## Material provided

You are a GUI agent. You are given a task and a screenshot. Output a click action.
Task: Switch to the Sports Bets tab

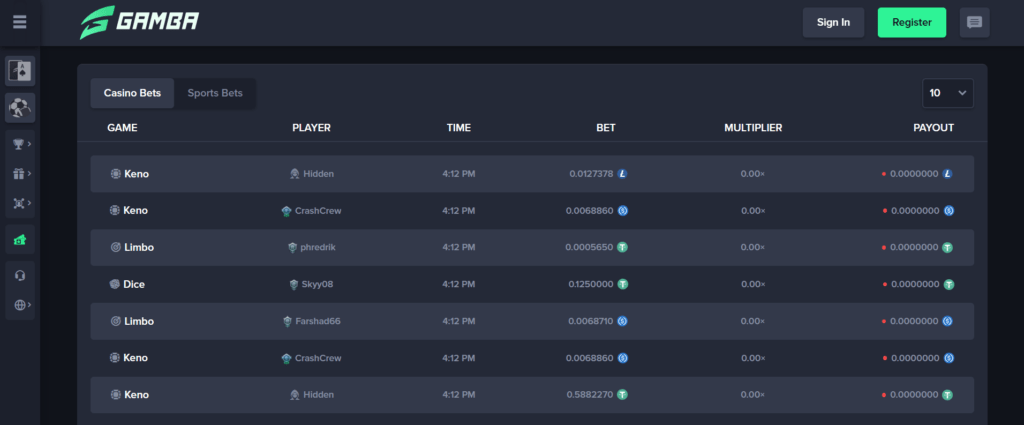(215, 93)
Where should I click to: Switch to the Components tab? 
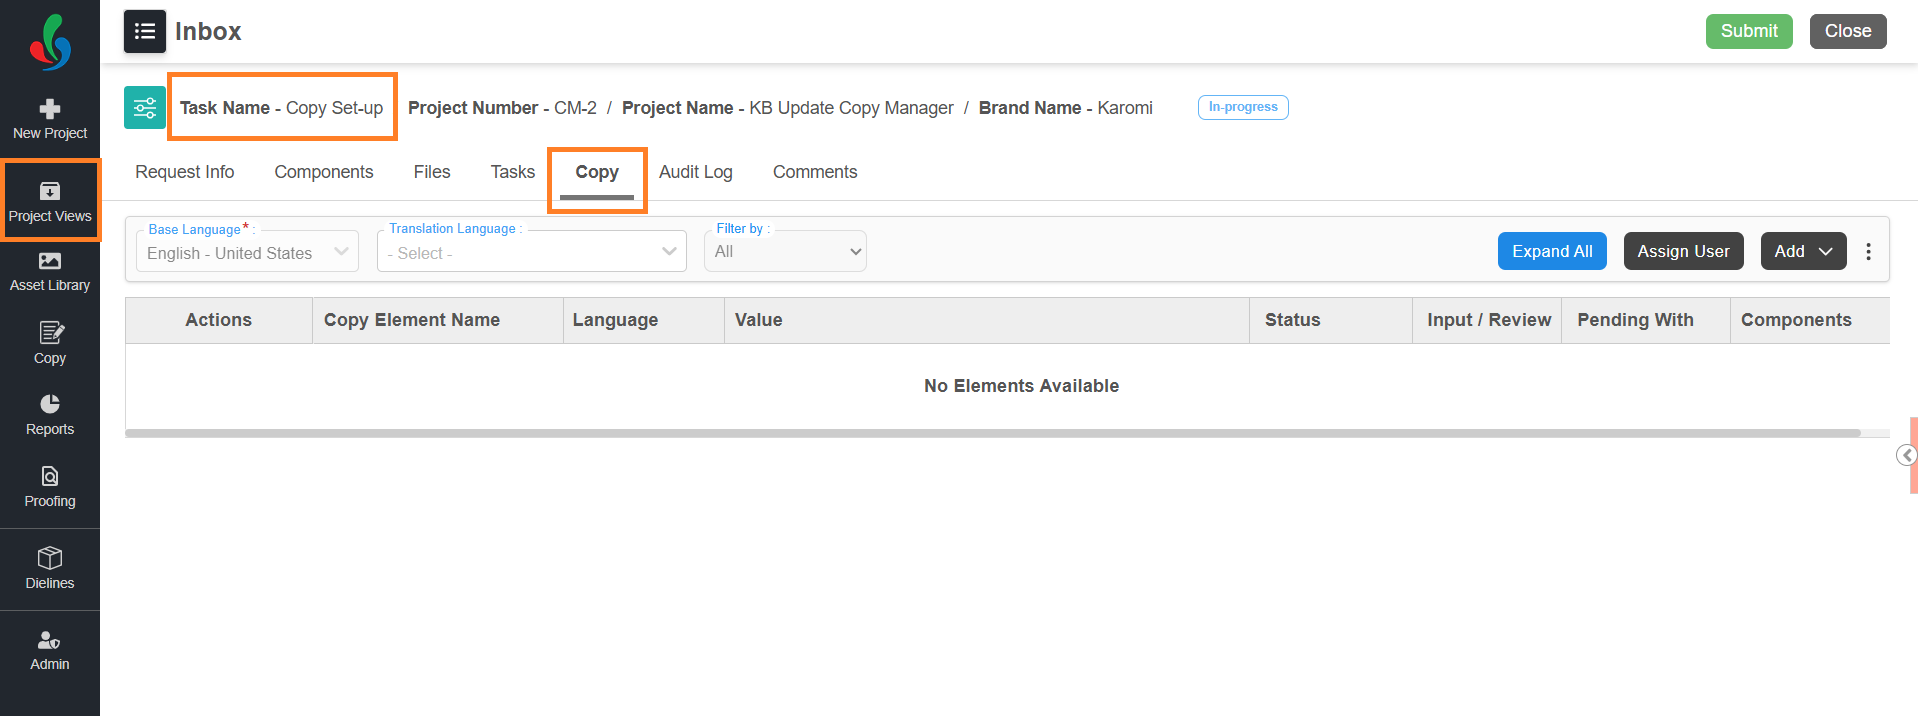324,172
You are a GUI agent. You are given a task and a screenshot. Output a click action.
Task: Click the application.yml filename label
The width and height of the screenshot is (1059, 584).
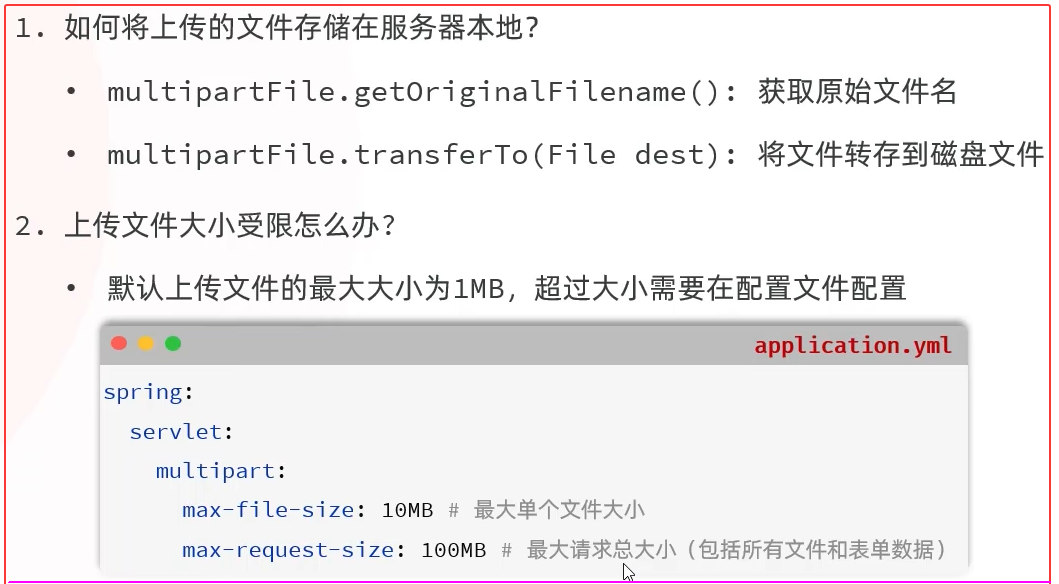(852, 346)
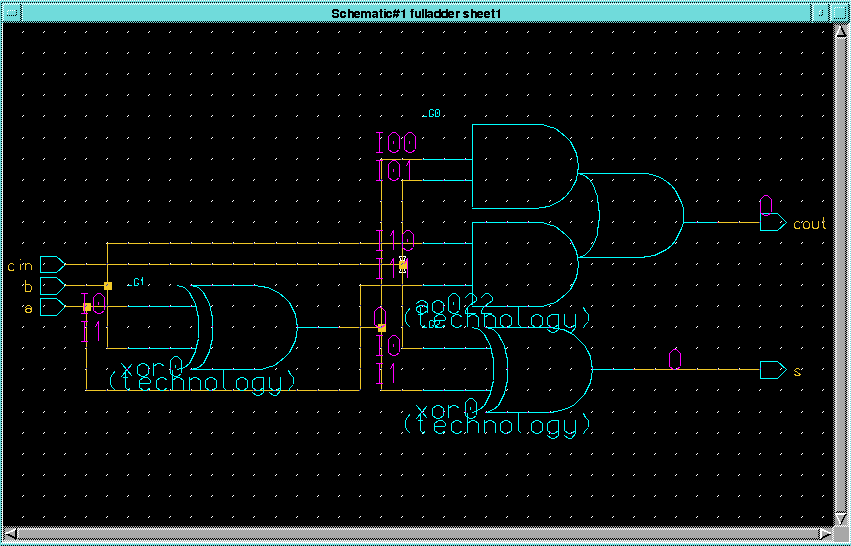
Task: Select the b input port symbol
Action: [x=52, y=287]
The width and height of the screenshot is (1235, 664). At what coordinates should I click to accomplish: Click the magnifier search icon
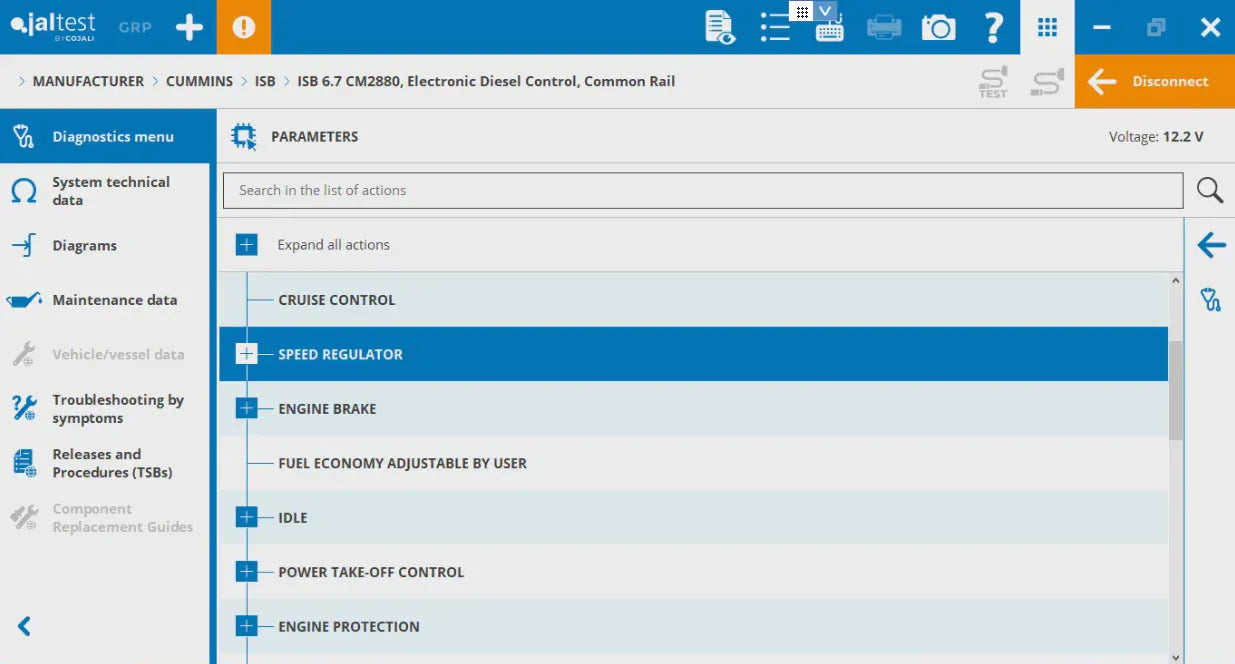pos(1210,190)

## Work request
Between and including the line with "Task: Switch to the Sports Bets tab" and the line with "Task: Click the", repeat every line exactly as it appears above, with pictures left out.

## Task solution
Task: Switch to the Sports Bets tab

(215, 93)
Where should I click to: Switch to the Components tab? 
324,172
You are a GUI agent. You are given a task and a screenshot. Output a click action.
Task: Click the application.yml filename label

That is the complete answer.